Variable references in Python
In python when we assign a value to a name, we actually create an object and a reference to it. For example in a=1, an object with value '1' is created in memory and a reference 'a' now points to it. Because I switched to python after programming in C for a while, I used to think that if I added another assignment statement to the same code (keeping the value the same) i.e. b=1, a new object would be created and a new reference 'b' would be pointing to it. But I was wrong. That made me start looking at what reference counting meant and how it operates in Python. Let's look at the following example piece of code and how it executes:
a=1
b=1
c=2
For the first statement as we agreed above, an object in memory is initialized with value 1. A reference 'a' is added to it and the reference count of '1' increments. When Python executes the next statement b=1, since it is the same value (1), a new object is not initialized. The same object in memory with value 1 just has another reference 'b' added to it. This is part of the Python memory management process. For c=2, a new object is again created since it has a new value of 2 with c as a reference now pointing to it.
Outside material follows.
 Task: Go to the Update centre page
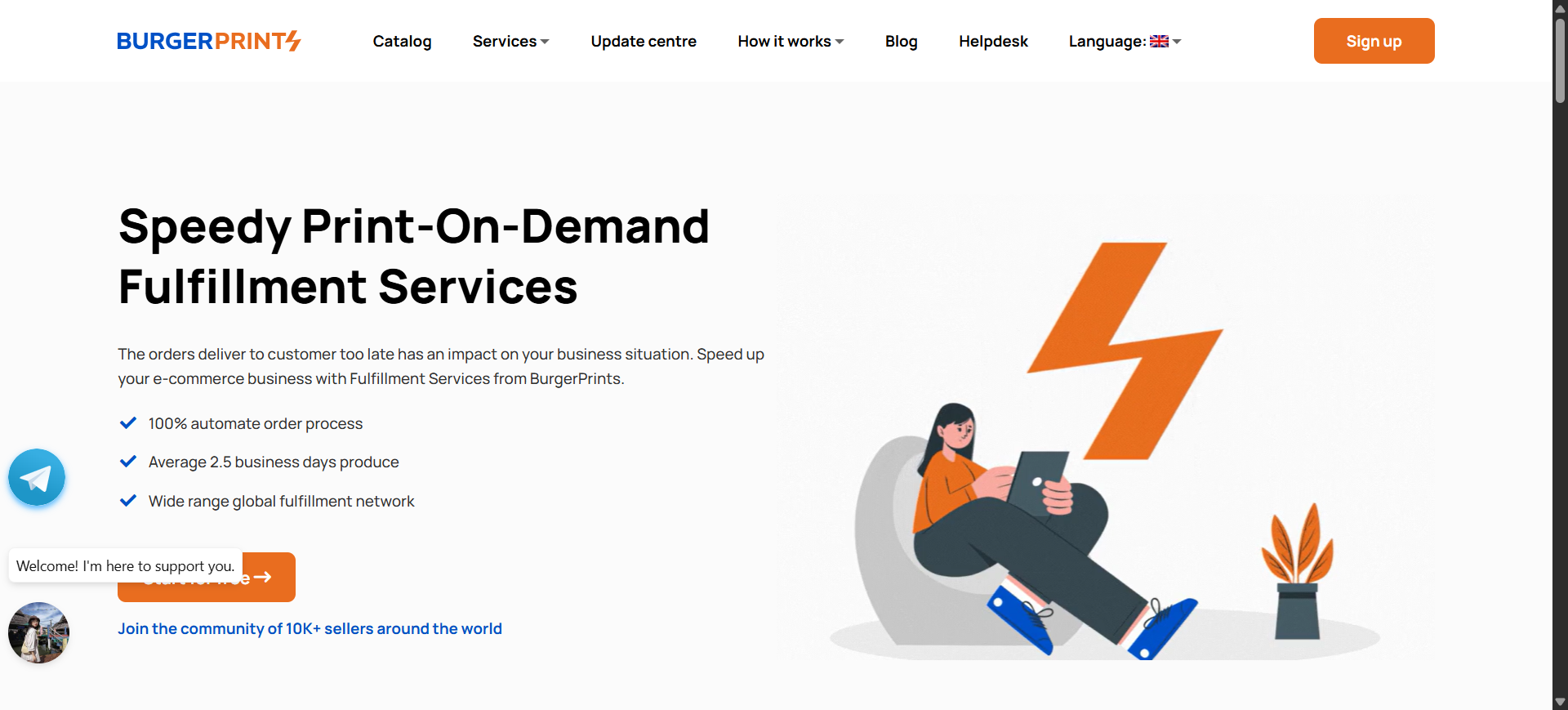pos(644,41)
We can check the reference counts of every object in python by importing the python library module-sys and accessing its function getrefcount.
import sys
print sys.getrefcount(a)
We can also understand this better by accessing the memory addresses associated with these values by using the id module: a, b refer to the same address in memory and c refers to a diff address. The following code was executed using ipython:
In [1]: a=1
In [2]: b=1
In [3]: id(a)
Out[3]: 38127544
In [4]: id(b)
Out[4]: 38127544
In [5]: c=2
In [6]: id(c)
Out[6]: 38127520
Here is how it looks interesting in lists.
L = [1,1,1,1]
41596856
>>>id(L[0])
41596856
>>>id(L[1])
41596856
>>>id(L[2])
41596856
>>>id(L[3])
41596856
All elements of the list are only refering to one address which contains the value 1.
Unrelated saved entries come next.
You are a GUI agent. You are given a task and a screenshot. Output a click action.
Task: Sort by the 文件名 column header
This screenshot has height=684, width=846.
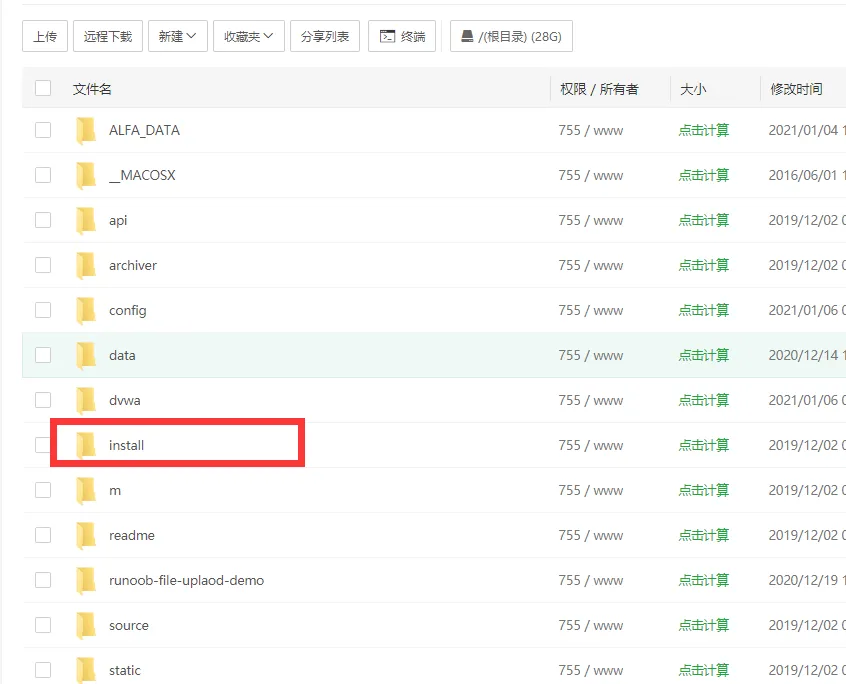[x=92, y=89]
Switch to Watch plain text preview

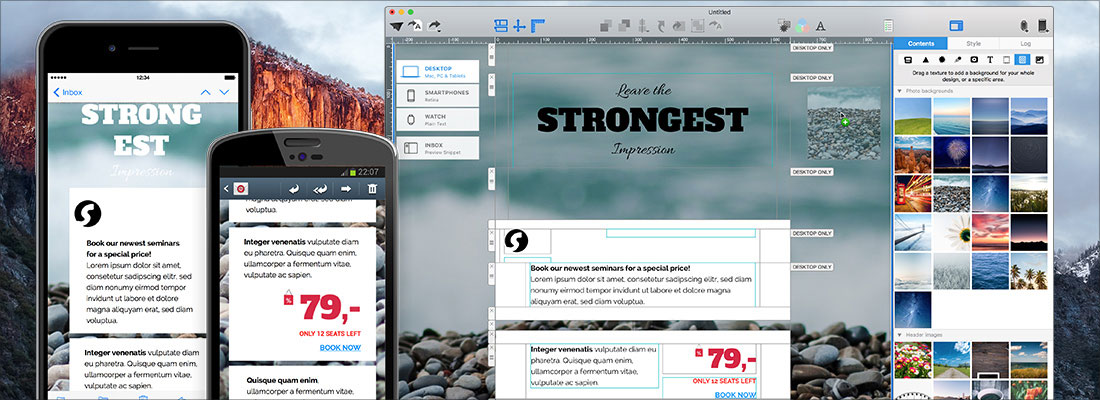point(437,121)
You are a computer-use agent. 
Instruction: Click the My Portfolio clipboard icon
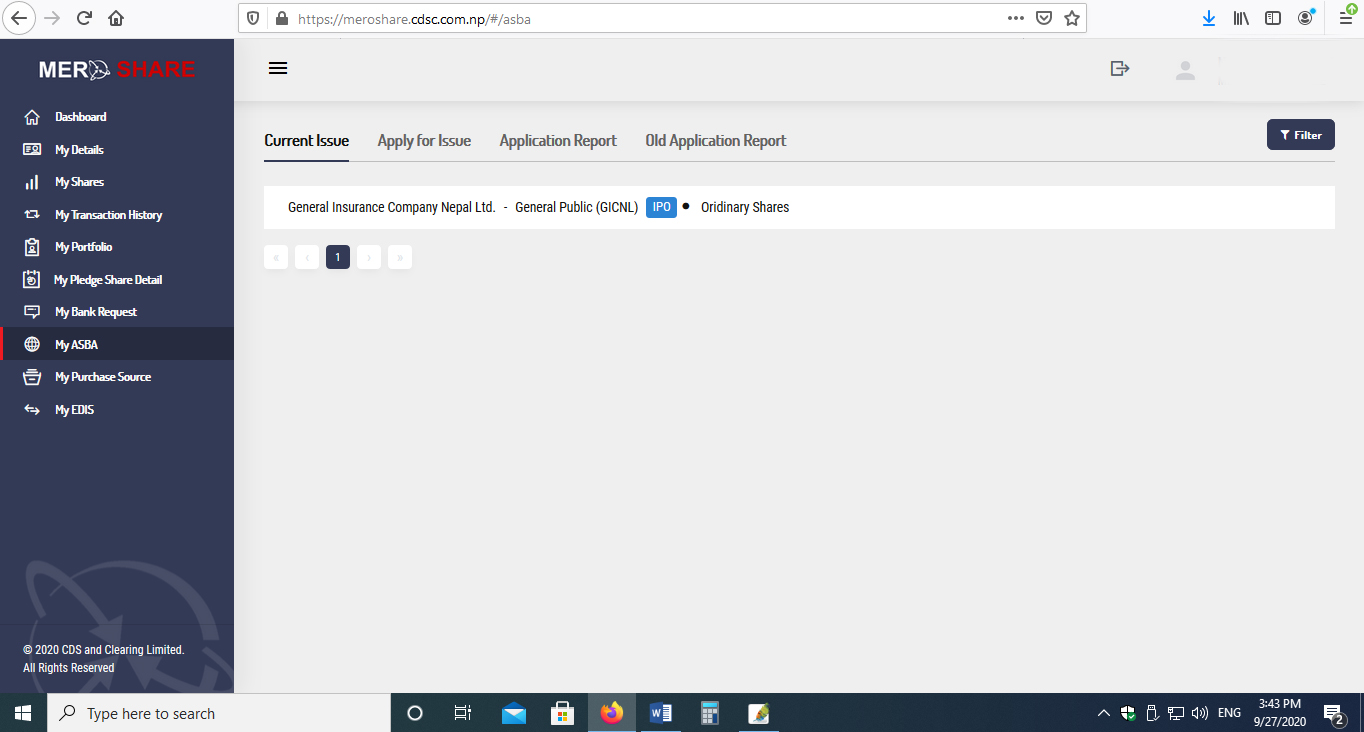(x=32, y=247)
it would have been more helpful if sys.getrefcount() was elobrated on more
i couldnt get it to work
>>> a
1
>>> b
1
>>> id(a)
140489734678048
>>> id(b)
140489734678048
>>> id(1)
140489734678048
>>> sys.getrefcount(a)
1072
>>> sys.getrefcount(b)
1072
>>> sys.getrefcount(1)
1074
what does the the returned value for sys.getrefcount() means ?
Hi
It may be possible that the value 1 is being used elsewhere in your Python code or shell. Did you write any piece of code before this in the same shell?
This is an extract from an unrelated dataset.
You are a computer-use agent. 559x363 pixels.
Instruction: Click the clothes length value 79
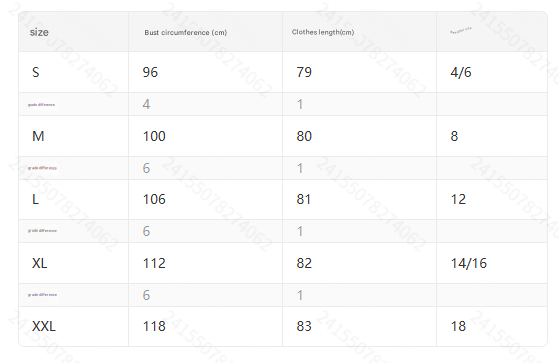tap(304, 72)
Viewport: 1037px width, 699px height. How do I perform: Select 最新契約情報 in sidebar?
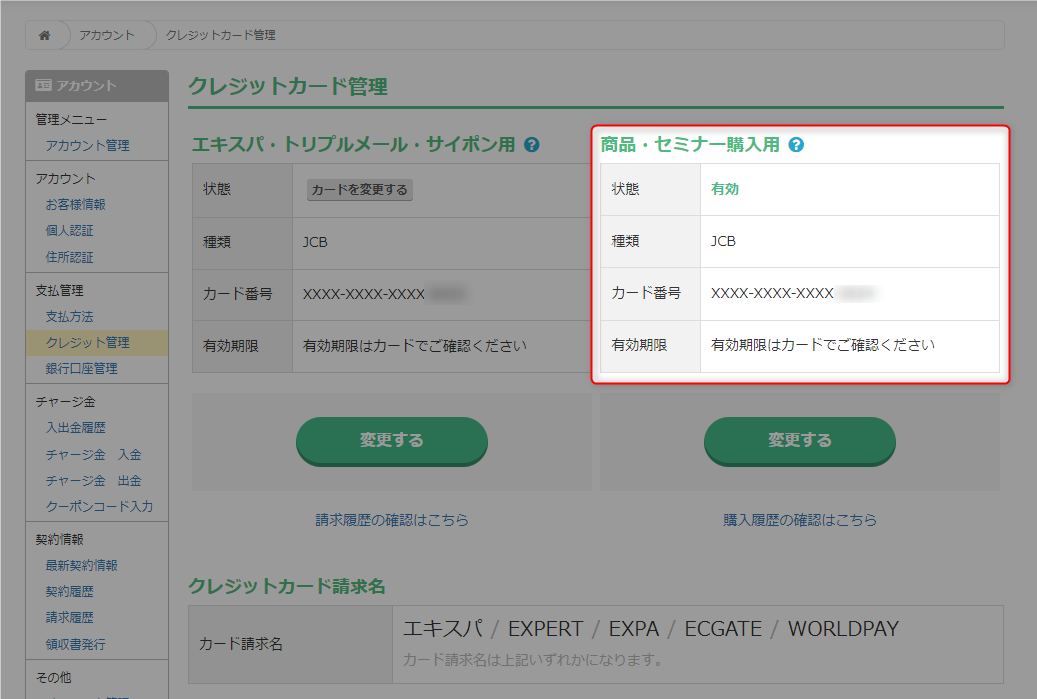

You might like to test it by reassigning a or b to a different value like a=2 and see if the sysrefcount(1) value decrement by 1.
Small integers are special. They are indeed same objects for optimization purpose. If you check some higher ones they will be different.
Thanks. That is interesting to know and makes sense. I did try for very big noes after seeing your comment and also modifying the list like l=[1000008971, 890123455555, 1000008971, 1000008971] but only see the address 140373007772400 (<type ‘int’>) being used. I am using python 2.7 and also I guess the computations maybe processor CPU dependent?
Check this link, I think discussion there covers it better than my memory : https://stackoverflow.com/questions/306313/is-operator-behaves-unexpectedly-with-integers
When I run code separately on ipython, I see the difference as you mention in your first comment for x and y as small integers and large integers. I think in this particular case because it is a list -it has something to do with mutability and also contiguous allocation of memory. I found another link on python memory management that may be helpful as well- https://stackoverflow.com/questions/11596371/how-does-python-memory-management-work. It mentions that memory management works differently for different data types.
Nice practical look at reference counting and object identity!